### Task to carry out
Answer the following from the passage on Cappadonna, one answer per line:
1. On what date was Cappadonna born?
2. Who replaced Cappadonna in the group after he went to prison?
3. Which Wu-Tang Clan album did he not appear on after his falling-out with RZA?

Darryl Hill, (born September 18, 1968) better known by his stage name Cappadonna, is an American rapper. He is a member of the hip-hop collective the Wu-Tang Clan and is a member of the rap group Theodore Unit together with Ghostface Killah.

Career
Cappadonna (also known as Cappachino) was known to the future members of the Wu-Tang Clan, and had been U-God's mentor. However, Cappadonna went to prison and was replaced in the group by Method Man.

Cappadonna made his recording debut as an affiliate of the Wu-Tang Clan on Raekwon's 1995 single "Ice Cream" on Only Built 4 Cuban Linx.... He was also a guest star, along with Raekwon, on Ghostface Killah's solo debut album, Ironman. He made his first appearance on a Wu-Tang Clan album in 1997 on Wu-Tang Forever on the single "Triumph". Following his appearance on Forever, he contributed significantly to the group's third studio album, The W, at which point his appearances were no longer marked with "Featuring Cappadonna", as they had been on Forever. After a falling-out with RZA the next year over royalties, he did not appear at all on the group's subsequent album Iron Flag. He reunited with the group for their concert at 2004's Rock the Bells, and appeared on 2007 release 8 Diagrams.

### Dataset entries

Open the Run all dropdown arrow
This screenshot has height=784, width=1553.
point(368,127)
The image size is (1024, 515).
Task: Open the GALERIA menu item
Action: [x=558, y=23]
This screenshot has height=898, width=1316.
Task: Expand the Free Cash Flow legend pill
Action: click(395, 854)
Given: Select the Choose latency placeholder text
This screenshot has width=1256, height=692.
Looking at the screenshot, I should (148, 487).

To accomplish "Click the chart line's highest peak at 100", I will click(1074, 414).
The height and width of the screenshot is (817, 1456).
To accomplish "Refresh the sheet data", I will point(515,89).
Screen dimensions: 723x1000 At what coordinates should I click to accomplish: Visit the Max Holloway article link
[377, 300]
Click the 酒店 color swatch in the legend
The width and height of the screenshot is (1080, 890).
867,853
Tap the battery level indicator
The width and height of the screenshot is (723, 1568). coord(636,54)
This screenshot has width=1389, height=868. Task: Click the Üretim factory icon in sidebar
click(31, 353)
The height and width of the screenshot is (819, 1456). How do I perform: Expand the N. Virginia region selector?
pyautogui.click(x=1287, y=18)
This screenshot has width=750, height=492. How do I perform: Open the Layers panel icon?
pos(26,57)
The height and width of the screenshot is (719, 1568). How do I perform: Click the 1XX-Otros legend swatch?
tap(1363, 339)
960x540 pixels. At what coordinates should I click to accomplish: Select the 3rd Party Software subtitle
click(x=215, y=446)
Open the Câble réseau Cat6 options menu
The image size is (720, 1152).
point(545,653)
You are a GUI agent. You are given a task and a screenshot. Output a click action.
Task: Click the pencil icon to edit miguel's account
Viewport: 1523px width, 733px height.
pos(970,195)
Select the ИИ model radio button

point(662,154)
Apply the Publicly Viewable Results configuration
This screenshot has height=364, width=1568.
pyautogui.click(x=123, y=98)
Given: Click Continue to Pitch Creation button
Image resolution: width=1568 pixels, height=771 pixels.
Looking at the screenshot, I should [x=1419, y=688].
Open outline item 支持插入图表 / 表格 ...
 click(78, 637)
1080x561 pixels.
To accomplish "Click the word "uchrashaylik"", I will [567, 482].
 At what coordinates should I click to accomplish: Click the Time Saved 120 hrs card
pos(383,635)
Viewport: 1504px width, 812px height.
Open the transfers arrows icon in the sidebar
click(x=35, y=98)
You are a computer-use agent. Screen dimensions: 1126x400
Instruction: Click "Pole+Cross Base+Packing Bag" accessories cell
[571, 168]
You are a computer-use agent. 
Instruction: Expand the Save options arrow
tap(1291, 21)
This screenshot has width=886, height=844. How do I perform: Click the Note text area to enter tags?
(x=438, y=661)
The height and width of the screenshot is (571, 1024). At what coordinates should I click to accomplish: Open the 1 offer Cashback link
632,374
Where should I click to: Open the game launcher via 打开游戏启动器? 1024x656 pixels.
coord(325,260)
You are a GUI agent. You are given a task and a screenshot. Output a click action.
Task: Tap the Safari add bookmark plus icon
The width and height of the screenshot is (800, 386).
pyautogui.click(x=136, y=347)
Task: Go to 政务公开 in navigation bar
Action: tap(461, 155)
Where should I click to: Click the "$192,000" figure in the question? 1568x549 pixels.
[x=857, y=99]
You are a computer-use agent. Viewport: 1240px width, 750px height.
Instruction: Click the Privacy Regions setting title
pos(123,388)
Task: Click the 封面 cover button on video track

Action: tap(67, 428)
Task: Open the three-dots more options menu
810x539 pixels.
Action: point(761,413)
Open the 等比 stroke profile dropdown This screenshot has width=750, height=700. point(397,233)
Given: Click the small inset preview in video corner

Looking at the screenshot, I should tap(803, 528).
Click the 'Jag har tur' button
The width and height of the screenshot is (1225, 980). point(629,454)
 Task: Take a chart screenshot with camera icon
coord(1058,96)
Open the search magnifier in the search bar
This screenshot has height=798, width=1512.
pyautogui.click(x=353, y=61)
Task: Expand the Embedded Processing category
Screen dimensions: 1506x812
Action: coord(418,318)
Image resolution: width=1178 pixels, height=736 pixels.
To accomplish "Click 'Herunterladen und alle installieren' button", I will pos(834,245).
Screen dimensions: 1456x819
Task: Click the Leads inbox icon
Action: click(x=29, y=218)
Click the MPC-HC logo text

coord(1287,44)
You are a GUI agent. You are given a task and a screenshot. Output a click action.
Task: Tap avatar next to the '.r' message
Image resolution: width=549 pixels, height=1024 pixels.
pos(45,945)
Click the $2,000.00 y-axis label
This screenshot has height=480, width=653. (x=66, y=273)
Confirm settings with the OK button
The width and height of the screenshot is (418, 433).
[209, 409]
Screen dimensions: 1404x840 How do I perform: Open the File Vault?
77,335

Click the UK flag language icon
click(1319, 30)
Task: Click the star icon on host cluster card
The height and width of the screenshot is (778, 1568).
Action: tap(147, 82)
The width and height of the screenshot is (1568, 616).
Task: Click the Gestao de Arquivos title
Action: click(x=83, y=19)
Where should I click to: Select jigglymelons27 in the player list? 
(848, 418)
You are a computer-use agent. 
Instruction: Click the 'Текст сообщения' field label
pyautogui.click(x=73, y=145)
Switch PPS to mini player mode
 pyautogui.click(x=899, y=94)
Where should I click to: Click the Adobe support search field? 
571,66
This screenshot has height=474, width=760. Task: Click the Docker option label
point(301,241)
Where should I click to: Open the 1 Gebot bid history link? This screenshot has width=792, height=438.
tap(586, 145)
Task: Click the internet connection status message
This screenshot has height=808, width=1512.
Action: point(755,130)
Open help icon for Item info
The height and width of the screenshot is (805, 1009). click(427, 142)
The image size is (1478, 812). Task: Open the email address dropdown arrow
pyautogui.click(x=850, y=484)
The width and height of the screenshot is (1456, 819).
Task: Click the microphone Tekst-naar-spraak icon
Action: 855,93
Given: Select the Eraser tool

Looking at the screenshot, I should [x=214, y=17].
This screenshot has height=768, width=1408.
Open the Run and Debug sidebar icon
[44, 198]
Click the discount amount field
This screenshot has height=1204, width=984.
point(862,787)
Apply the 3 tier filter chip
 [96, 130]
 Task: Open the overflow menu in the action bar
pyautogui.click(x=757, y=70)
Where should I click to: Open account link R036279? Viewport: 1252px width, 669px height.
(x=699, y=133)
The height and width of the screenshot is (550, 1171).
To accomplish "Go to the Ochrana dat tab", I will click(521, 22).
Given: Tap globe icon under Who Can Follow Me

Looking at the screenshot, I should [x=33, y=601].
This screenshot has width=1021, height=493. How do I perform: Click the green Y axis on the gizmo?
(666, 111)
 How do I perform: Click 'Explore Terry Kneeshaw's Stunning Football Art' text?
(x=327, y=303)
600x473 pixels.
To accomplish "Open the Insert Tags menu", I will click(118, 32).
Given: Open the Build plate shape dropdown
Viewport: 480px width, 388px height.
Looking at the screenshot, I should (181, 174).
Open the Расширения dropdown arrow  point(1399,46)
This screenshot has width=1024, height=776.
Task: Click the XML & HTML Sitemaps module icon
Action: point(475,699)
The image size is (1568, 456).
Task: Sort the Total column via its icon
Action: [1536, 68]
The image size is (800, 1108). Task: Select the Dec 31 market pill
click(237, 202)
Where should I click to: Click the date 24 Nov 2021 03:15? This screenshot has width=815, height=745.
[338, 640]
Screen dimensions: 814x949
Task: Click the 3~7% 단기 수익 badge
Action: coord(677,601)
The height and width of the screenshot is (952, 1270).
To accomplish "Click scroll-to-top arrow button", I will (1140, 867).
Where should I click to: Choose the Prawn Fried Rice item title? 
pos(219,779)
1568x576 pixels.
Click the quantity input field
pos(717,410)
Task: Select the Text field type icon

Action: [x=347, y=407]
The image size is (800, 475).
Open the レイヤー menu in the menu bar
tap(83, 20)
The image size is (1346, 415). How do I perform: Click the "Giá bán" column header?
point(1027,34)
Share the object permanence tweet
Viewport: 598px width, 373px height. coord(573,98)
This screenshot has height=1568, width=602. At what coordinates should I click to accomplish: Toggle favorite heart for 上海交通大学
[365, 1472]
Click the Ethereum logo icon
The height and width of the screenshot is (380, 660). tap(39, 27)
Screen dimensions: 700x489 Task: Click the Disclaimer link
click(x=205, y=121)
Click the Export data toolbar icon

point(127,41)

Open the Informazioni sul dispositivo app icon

### Task answer
1. September 18, 1968
2. Method Man
3. Iron Flag